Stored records
>>

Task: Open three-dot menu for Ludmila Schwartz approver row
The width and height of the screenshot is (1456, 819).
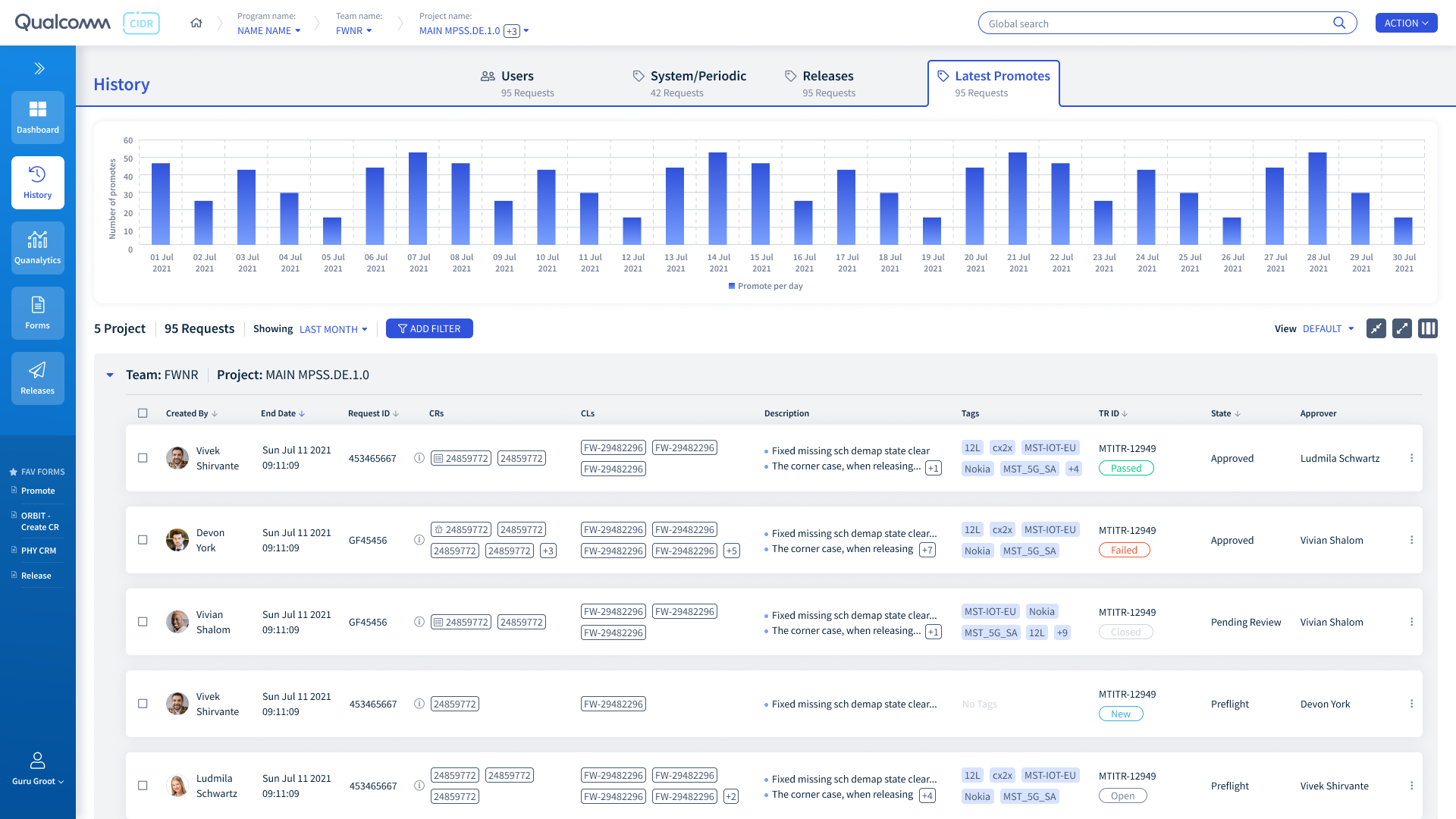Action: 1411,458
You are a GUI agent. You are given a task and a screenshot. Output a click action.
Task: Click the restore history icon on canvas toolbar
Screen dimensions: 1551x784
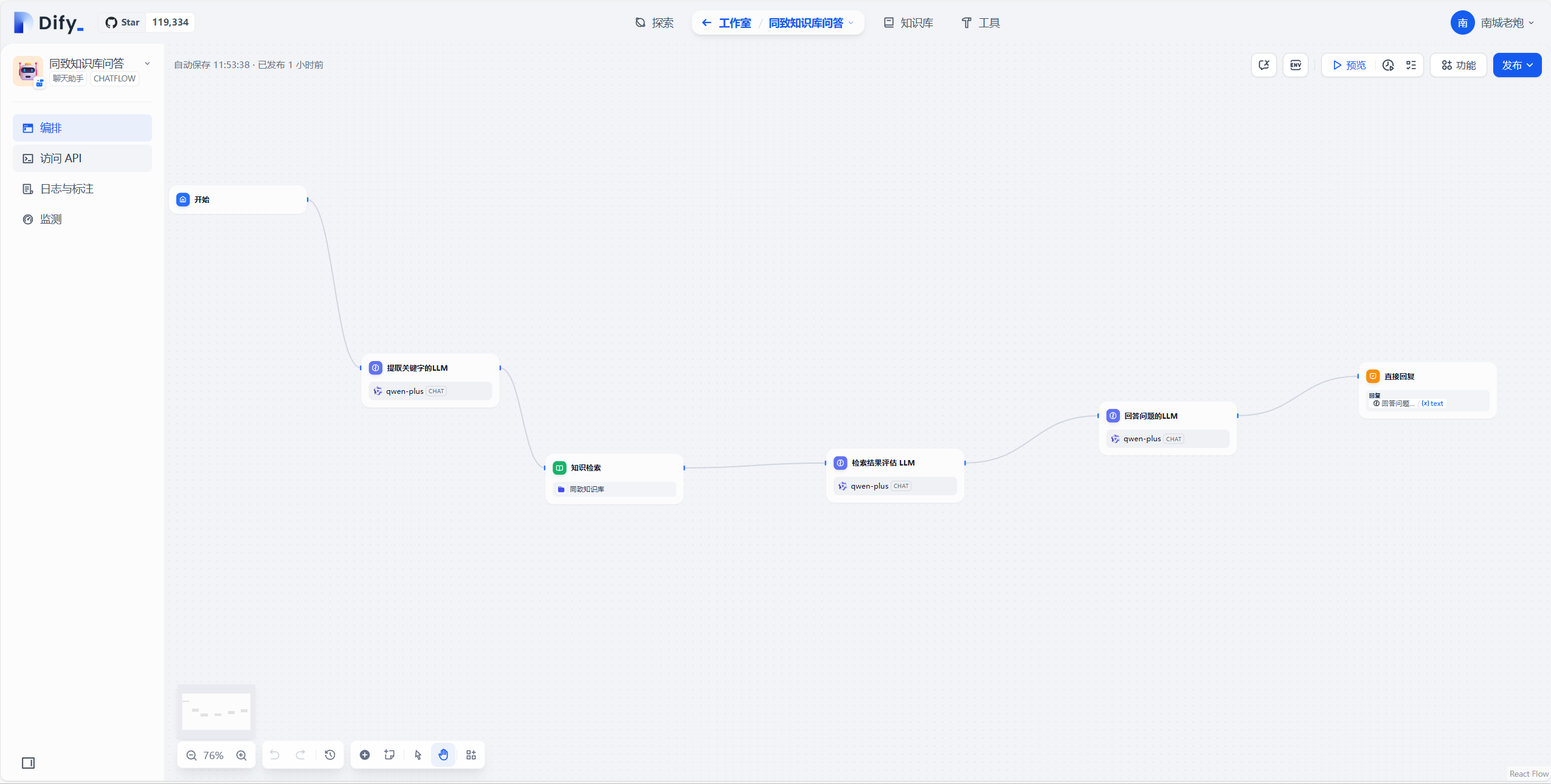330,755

<<

* REQUIRED ACTION *
Reproduce the data above word for word, but leave the images out.

* SOLVED PROBLEM *
Task: Open three-dot menu for Ludmila Schwartz approver row
The width and height of the screenshot is (1456, 819).
Action: 1411,458
You are a GUI agent. You are given a task and a screenshot. Output a click action.
Task: Click the restore history icon on canvas toolbar
Screen dimensions: 1551x784
330,755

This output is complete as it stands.